#### What to do
Repeat the data below word for word, from the line containing "Where should I" through the end of the data. Leave the pictures out of your answer.

#### Data extract
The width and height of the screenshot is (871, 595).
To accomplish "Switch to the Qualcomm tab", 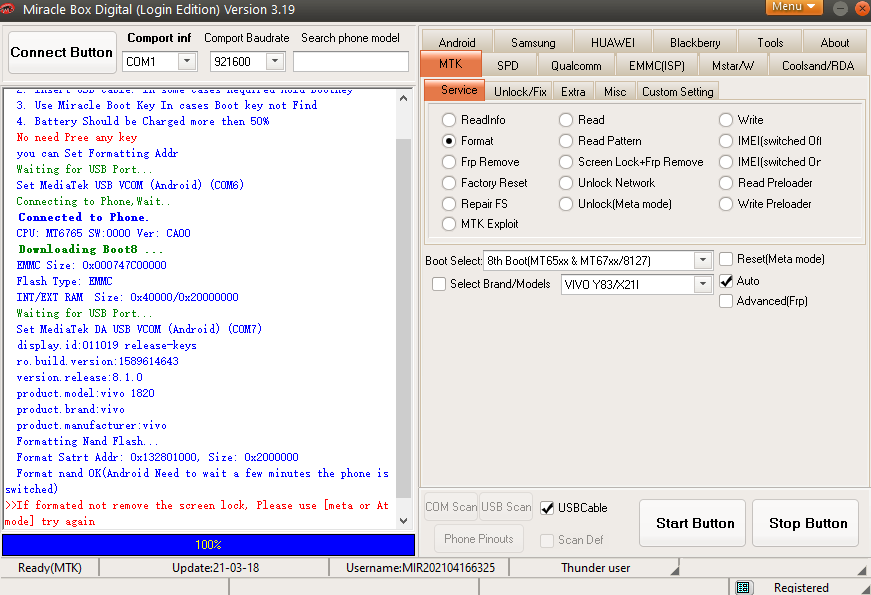I will coord(576,66).
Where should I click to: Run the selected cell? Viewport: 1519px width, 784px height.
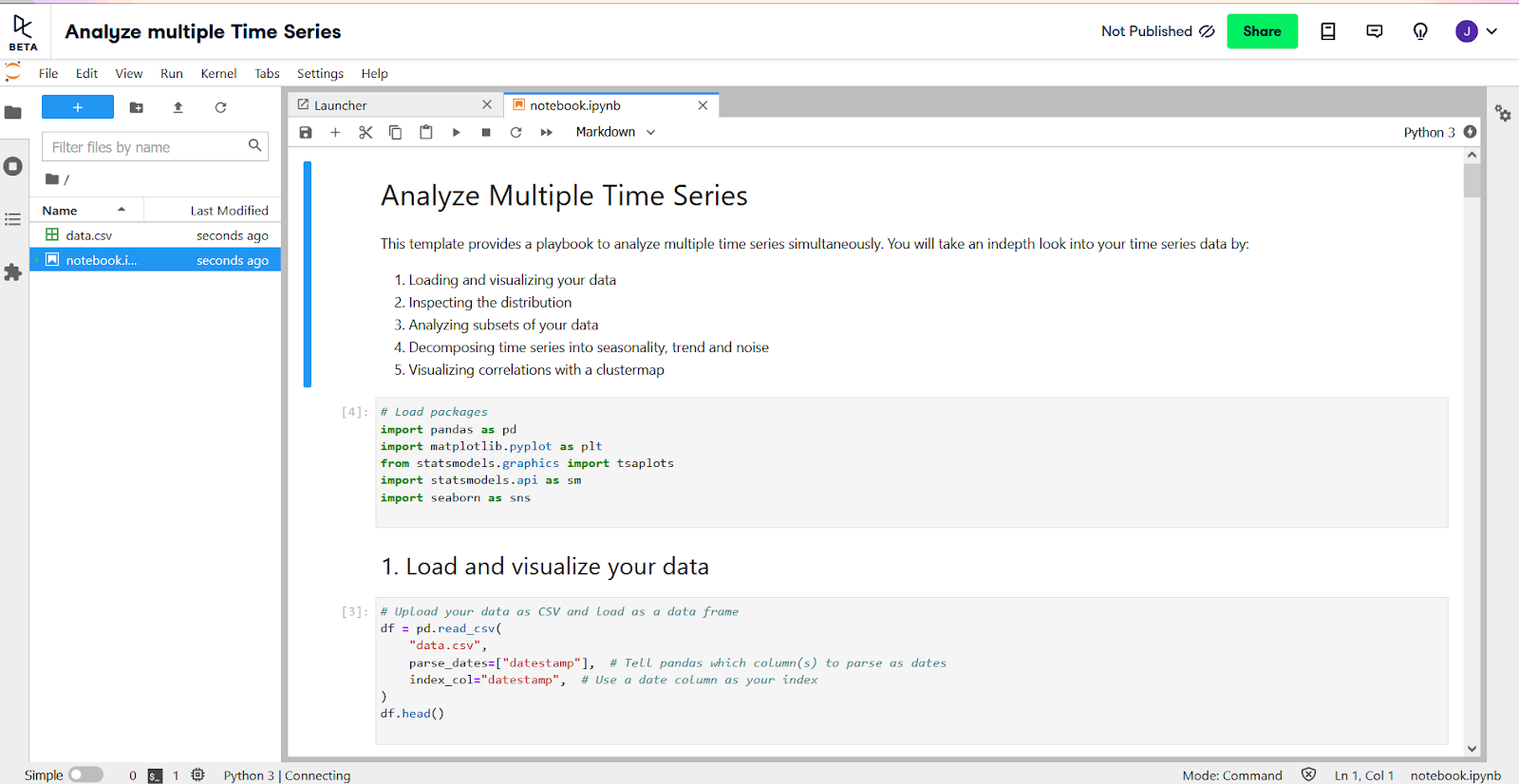click(456, 133)
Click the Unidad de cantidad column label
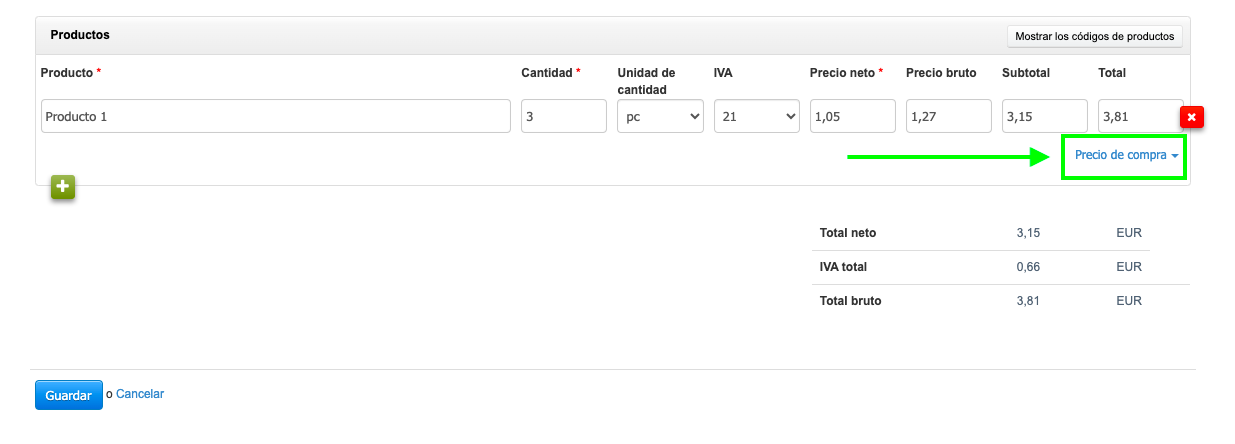1235x444 pixels. point(646,81)
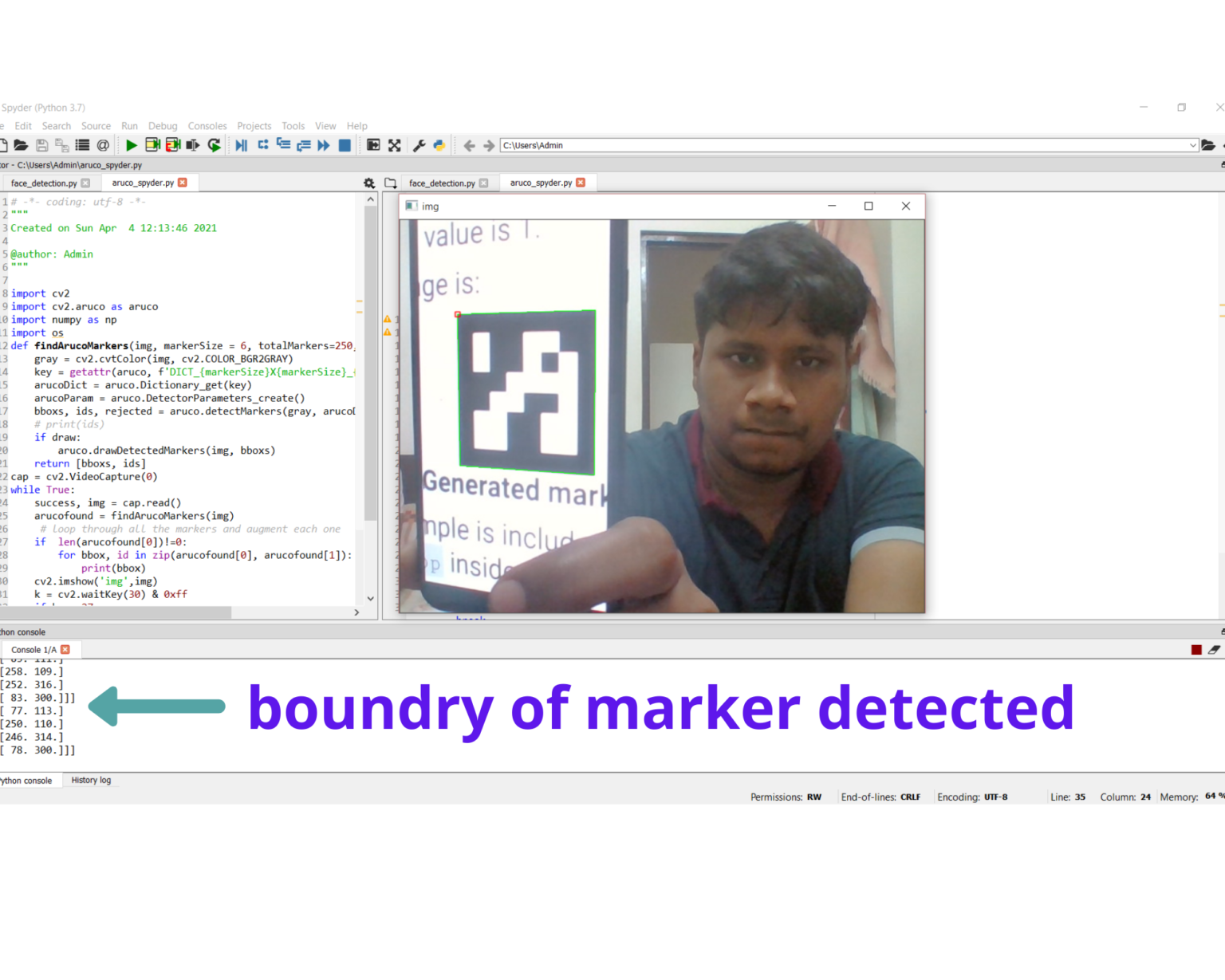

#### Answer to this problem
Where should I click to: Run the selected cell? Viewport: 1519px width, 784px height.
click(456, 133)
Click the Unidad de cantidad column label
1235x444 pixels. point(646,81)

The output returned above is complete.